© 2016 Roy Benaroch, MD
What animal kills more people, year to year, than any other on the planet? The lowly, annoying mosquito. They fly around poking their snouts (I think) into person after person, spreading infections like malaria, yellow fever, and dengue. And new infections, too—like West Nile virus, which first appeared in Uganda in 1937. Infections don’t seem to recognize the borders of countries and continents, and West Nile has now become the most common mosquito-borne encephalitis in the US.
Now, the CDC is warning travelers against an even newer virus named “Zika”. Like West Nile, Zika was first found in Uganda, in a research station in the Zika rainforest (Zika means “overgrown” in the local language.) It remained an uncommon cause of human infection until the mid-2000’s, when the virus was first spotted outside of Africa and Southeast Asia. Since then, it has spread worldwide, throughout the warmer areas of the globe, leading to a large outbreak in Brazil that may have started with visitors to the 2014 Soccer World Cup. Brazil has probably had 500,000-1.5 million cases of Zika virus infection in the last few years.
Zika had been thought to cause only mild disease, with fever, rash, and joint pains. But at around the same time as the cases spiked in Brazil, health authorities there noted an alarming increase in health problems in newborns, especially a failure of brain growth called “microcephaly.” It’s since been shown that an unborn fetus can catch Zika virus across the placenta, and it’s very likely that the Zika virus infection is causing problems in the developing baby. We don’t know exactly how that’s happening, or when, or exactly when pregnant moms and babies are vulnerable.

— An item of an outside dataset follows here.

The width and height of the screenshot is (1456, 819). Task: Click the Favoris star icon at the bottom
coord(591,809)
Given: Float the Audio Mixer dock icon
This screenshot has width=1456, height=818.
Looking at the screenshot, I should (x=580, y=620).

What we do know is that like malaria, dengue, West Nile, and Chikungunya, Zika virus is spread by mosquitoes, and the best way to prevent transmission is to prevent mosquito bites. Stay inside at dusk, wear protective clothing, and use a chemical mosquito repellant containing DEET or picaridin.

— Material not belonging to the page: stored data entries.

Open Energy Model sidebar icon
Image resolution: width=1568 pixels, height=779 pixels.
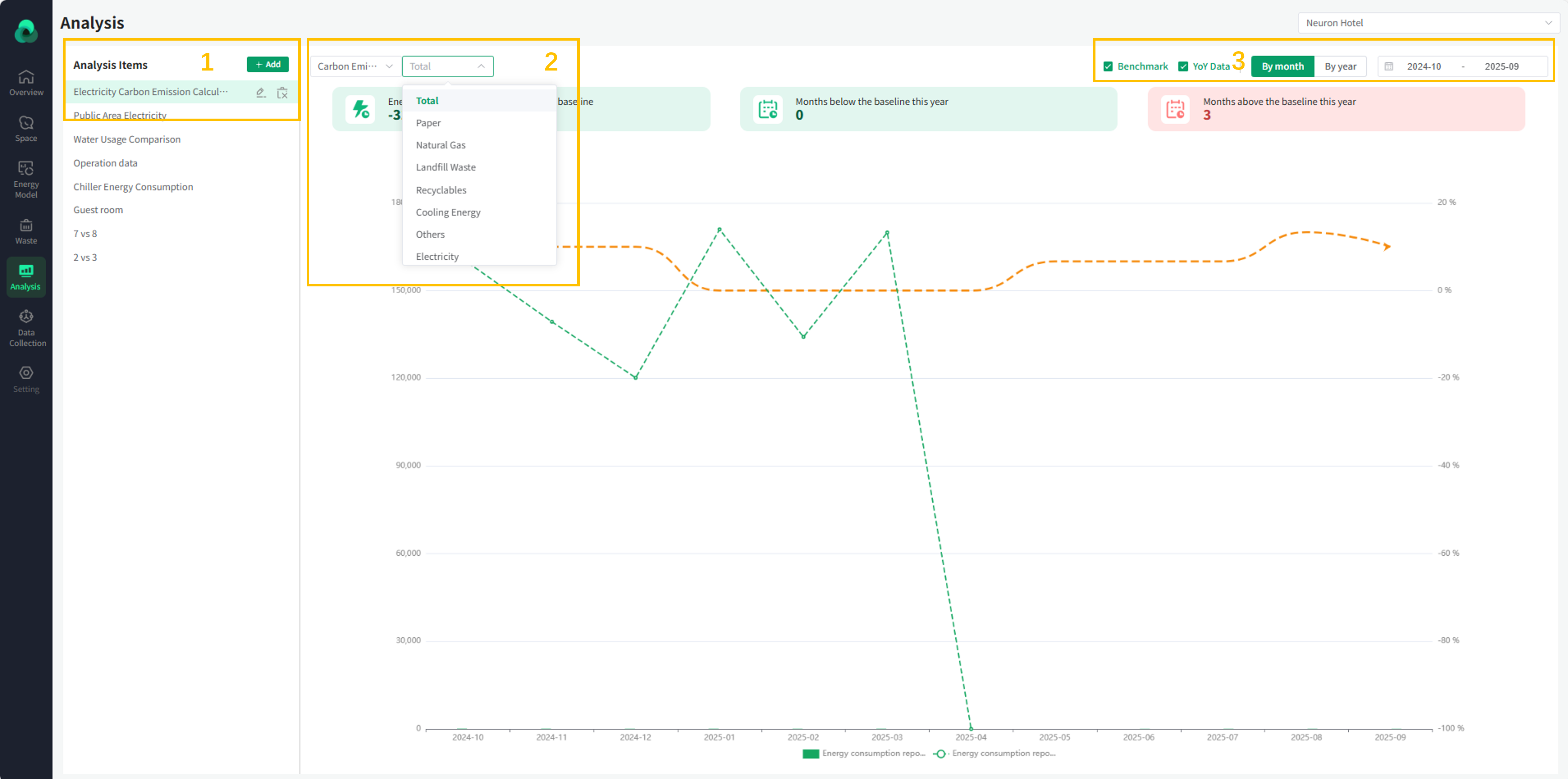[x=26, y=168]
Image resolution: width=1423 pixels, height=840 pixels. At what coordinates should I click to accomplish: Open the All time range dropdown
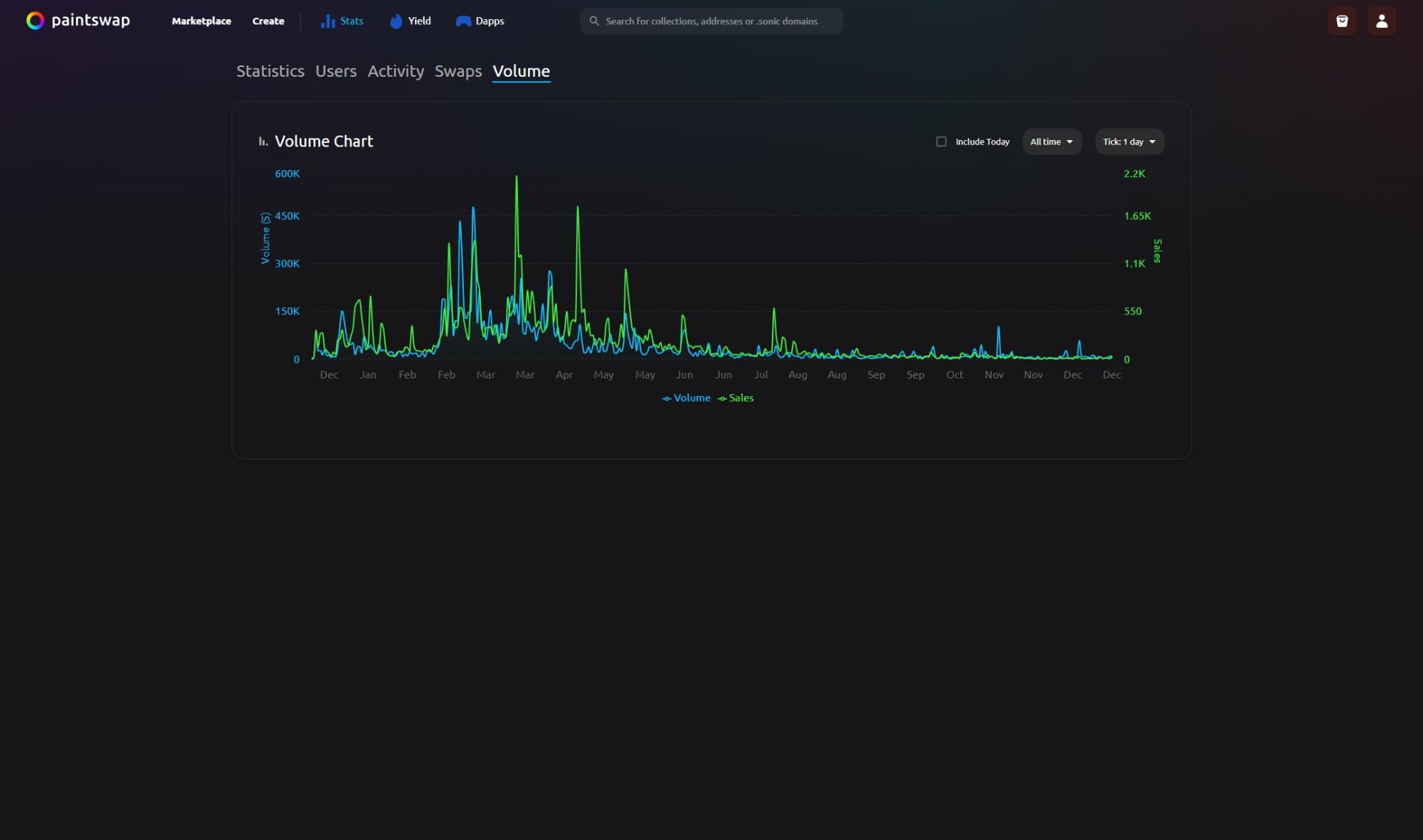pyautogui.click(x=1051, y=142)
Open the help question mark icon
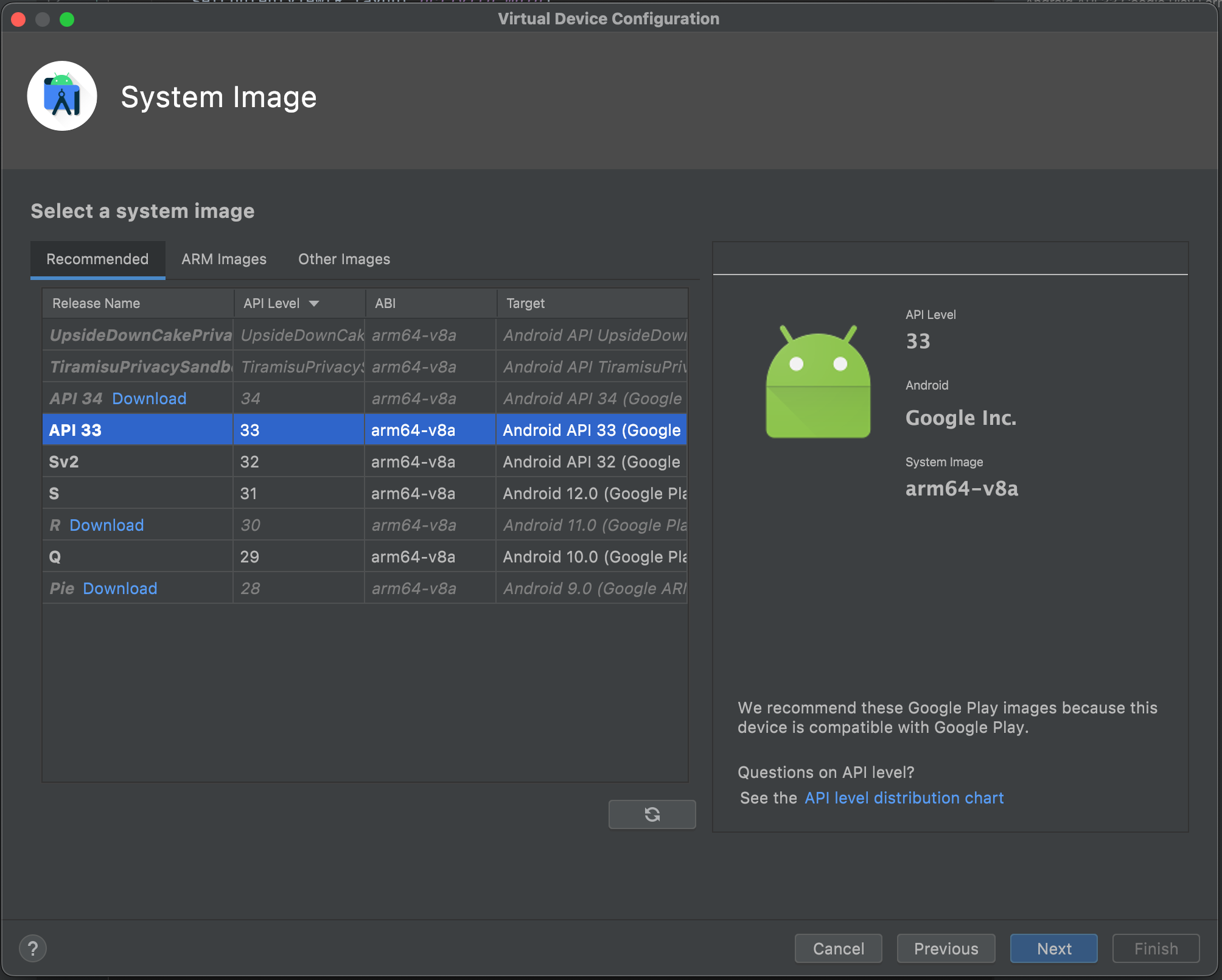 [x=33, y=948]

The CDC has also now issued a “Level 2 Travel Alert” for areas with active Zika transmission, including Brazil, Puerto Rico, Mexico, and most of the rest of Central and South America. That means “practice enhanced precautions”, and applies especially to pregnant women.
Meanwhile, in the US, the first reported case of Zika virus infection occurred in Texas in November, 2015, in a woman who had recently traveled to El Salvador. And a resident of Puerto Rico recently developed Zika with no history of travel off the island—meaning that Zika is probably being transmitted by local mosquitos, now. It is only a matter of time for mosquitos in the rest of the warmer parts of the US to start spreading it around here.
It’s a big world, and the health problems of Africa are our health problems, too. New infections will continue to emerge. We’d better keep paying attention, and keep an eye on those mosquitoes.